**Extrait du document**

EUX AUSSI AVAIENT CRU AUX ACCORDS D’ÉVIAN

“ A partir de cette minute, il n’y a plus un seul hectare de terre qui appartienne à des colons”

Ces paroles, prononcées le 1er octobre par M. Ben Bella sur le forum d’Alger, devant cent mille auditeurs enthousiastes, continuent à elles seules huit violations des accords d’Evian.

Dans ceux-ci, en effet, l’engagement par l’Algérie de respecter les biens des ressortissants Français est inscrit, en toutes lettres, à huit reprises.

Mais que reste-t-il encore dix-neuf mois après leur signature, des accords d’Evian?

ENGAGEMENTS PRIS PAR LE GOUVERNEMENT FRANCAIS

TOUS RESPECTÉS

L’OCTROI DE L’INDÉPENDANCE TOTALE à partir du 1er Juillet 1962.

UNE AIDE FINANCIÈRE. 1050 millions de francs figurent à ce titre au budget de l’Etat, et pour 1963, et 1 010 millions au projet de budget 1964.

UNE AlDE ÉCONOMIQUE. Les surplus de la production algérienne (agrumes, primeurs et vins) ont été admis sur le marché français - Malgré l'hostilité des viticulteurs français, les 10 500 000 hectolitres prévus à l’accord franco-algérien de janvier 1963 ont été admis intégralement en France.

UNE AIDE TECHNIQUE IMPORTANTE.

18000 Français - 13000 enseignants, 5000 techniciens et agents de l’administration se trouvent actuellement à la disposition de l'Algérie au titre de la coopération.

LES BATIMENTS appartenant a l’Etat français en Algérie ont été ou vont être transférés l'Etat alqérien.

EFFECTIF DES TROUPES FRANÇAISES en Algérie a été ramené en dessous du chiffre prévu de 80000 hommes. L'évacuation totale (à l'exception des garnisons autorisées à rester pendant quinze ans) sera terminée on 1964, c'est-à-dire plutôt que les accords ne le prévoyaient.

**Entrées fournies**
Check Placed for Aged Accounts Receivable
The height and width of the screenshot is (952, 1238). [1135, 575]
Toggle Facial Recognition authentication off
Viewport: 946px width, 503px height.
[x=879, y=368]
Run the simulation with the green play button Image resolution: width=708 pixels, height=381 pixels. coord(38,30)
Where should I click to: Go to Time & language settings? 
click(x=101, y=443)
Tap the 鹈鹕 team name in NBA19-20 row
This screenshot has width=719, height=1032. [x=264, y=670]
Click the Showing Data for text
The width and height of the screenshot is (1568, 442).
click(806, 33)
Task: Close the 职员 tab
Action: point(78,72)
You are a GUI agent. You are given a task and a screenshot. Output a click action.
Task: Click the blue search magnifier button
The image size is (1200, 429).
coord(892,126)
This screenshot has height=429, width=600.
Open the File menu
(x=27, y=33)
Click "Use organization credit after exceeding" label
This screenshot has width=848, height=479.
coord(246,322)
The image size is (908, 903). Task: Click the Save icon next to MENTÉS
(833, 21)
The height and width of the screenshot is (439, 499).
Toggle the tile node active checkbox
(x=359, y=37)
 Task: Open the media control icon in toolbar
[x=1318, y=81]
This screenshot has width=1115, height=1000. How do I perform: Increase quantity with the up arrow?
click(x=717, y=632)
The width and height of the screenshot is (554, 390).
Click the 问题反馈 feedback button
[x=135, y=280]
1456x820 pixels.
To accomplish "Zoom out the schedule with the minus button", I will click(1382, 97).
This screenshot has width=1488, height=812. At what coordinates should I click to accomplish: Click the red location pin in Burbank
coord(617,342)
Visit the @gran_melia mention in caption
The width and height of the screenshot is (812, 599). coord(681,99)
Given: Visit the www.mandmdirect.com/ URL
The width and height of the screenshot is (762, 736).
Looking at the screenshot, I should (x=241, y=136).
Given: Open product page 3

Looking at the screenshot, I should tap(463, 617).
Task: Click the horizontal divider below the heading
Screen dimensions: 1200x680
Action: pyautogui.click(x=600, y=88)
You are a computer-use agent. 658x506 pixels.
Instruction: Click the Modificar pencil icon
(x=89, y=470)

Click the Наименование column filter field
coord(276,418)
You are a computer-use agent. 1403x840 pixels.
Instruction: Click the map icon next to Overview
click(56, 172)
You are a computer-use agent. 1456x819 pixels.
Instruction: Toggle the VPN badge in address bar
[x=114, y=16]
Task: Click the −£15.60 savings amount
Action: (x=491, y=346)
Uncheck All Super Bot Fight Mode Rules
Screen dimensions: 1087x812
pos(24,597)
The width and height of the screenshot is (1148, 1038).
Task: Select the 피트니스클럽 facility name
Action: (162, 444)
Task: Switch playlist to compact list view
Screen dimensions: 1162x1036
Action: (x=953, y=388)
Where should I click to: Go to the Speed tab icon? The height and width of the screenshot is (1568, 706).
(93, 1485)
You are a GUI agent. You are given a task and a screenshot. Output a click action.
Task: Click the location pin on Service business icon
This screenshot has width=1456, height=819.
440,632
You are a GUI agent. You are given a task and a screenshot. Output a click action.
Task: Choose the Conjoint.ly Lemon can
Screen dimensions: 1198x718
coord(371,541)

**Consigne**
D'après l'extrait sur les accords d'Évian, combien d'enseignants français sont mis à la disposition de l'Algérie au titre de la coopération ?

**Résultat ci-dessous**
Ils sont 13 000.